Data provided
==*==

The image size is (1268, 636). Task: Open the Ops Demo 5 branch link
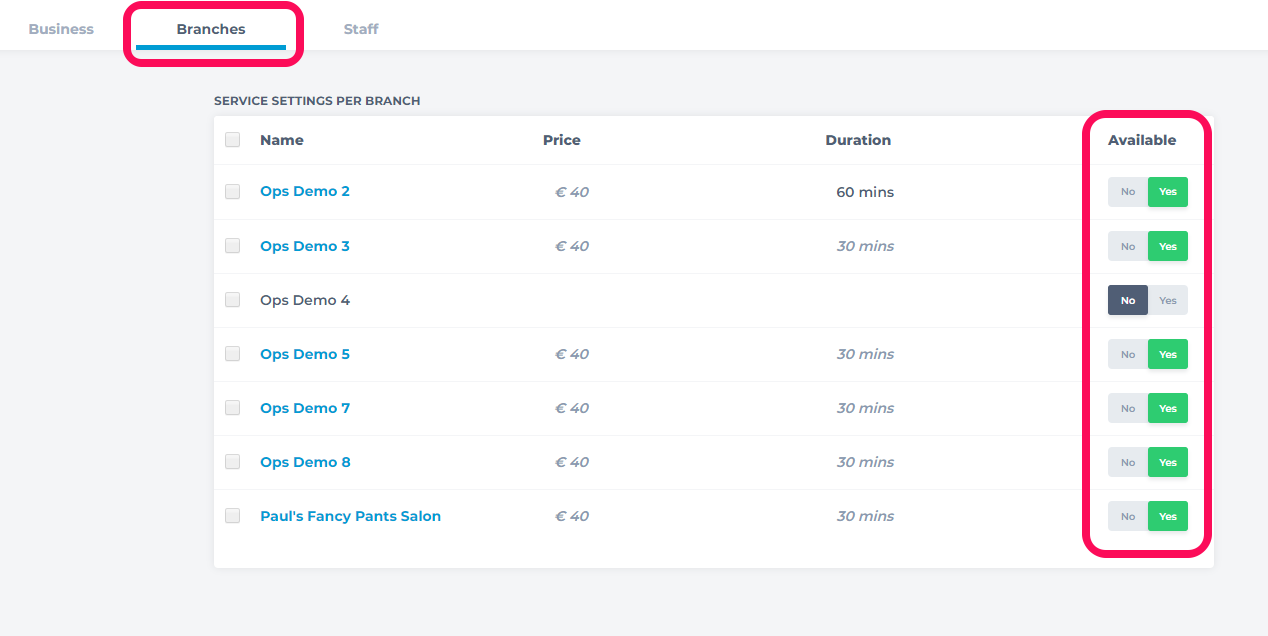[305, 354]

==*==

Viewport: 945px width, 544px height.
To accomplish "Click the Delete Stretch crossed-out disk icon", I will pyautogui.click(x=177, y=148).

==*==

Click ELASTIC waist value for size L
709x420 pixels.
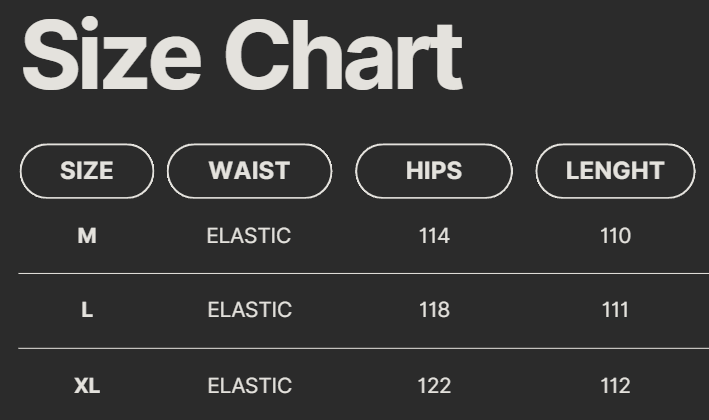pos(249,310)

==*==

Find and copy each line above holding "Click".

To accomplish "Click the Delete Stretch crossed-out disk icon", I will pyautogui.click(x=177, y=148).
Click ELASTIC waist value for size L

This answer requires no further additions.